Il bando di vendita prevede un lotto unico, “un’azienda composta da complesso dei beni, mobili ed immobili, organizzati per l’esercizio dell’attività socio-assistenziale e socio-sanitaria accreditata presso Regione Piemonte, con sede in Asti, via Giuseppe Bocca”. Si tratta della Casa di Riposo “Città di Asti”, l’ex Ipab più grande del Piemonte, che ha chiuso i battenti lo scorso 31 dicembre provocando l’indignazione della città, la rabbia dei lavoratori e dei sindacati e lo sgomento di molte famiglie con parenti ospitati nella struttura, poi trasferiti d’urgenza in altre Rsa del territorio.
Nei giorni scorsi l’ex presidente del Tribunale Giancarlo Girolami (oggi in pensione) ha autorizzato il bando di vendita dell’immobile, poi firmato dai liquidatori Roberto Frassinelli, Alberto Abbate e Luca Geninatti Satè. La Casa di Riposo è stata messa all’asta con un prezzo base di 9.300.000 euro e rialzi minimi da 50.000 euro. Il termine ultimo per la presentazione delle offerte è mezzogiorno del 15 dicembre. L’eventuale aggiudicatario dell’asta si impegnerà “a mantenere l’occupazione o, quantomeno, a garantire ai lavoratori trasferiti, sino al 31 dicembre 2024, la percezione di un’indennità pari all’80 per cento dello stipendio spettante alla data del trasferimento”.
Coloro che parteciperanno al tentativo di vendita dovranno costituire una cauzione pari al 10% dell’importo a base d’asta. Sempre nell’avviso è indicato che “la continuità dello svolgimento dell’attività sanitaria accreditata presso la suddetta struttura deve essere assicurata dall’aggiudicatario, che è pertanto tenuto al subentro mediante voltura dell’autorizzazione all’esercizio dell’attività sanitaria e del relativo accreditamento”.
C’è quindi speranza che i servizi sociali nell’ex Casa di Riposo possano avere un futuro?

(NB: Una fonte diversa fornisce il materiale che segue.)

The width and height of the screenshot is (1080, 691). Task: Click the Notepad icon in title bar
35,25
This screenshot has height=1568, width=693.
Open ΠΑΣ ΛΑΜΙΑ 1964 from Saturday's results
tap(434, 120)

In realtà, a sentire il segretario provinciale della Cgil Luca Quagliotti, il bando, scritto in quel modo, «non dà tutte quelle garanzie che speravamo di avere sia per il personale, rimasto ancora senza lavoro, sia per i servizi che dovrebbe ospitare la struttura». «Ad oggi sono 26 i disoccupati e quel bando – spiega Quagliotti – si contraddice quando da un lato impegna a mantenere l’occupazione, ma dà anche libertà di non riassorbire i lavoratori garantendo un’indennità per meno di un anno. Ci dà più l’impressione che sia una mera vendita immobiliare, per fare cassa e avere soldi con cui pagare i crediti, mentre avremmo preferito che nel bando si chiarisse quali servizi socio-assistenziali dovranno essere erogati, magari suggerirne di nuovi o non ancora presenti in città con la richiesta di presentare un project financing da parte dell’eventuale compratore. Ad Asti mancano posti letto per i neurovegetativi, l’housing sociale, l’hospice e quel bando avrebbe dovuto dare un indirizzo politico in tal senso, che purtroppo non c’è».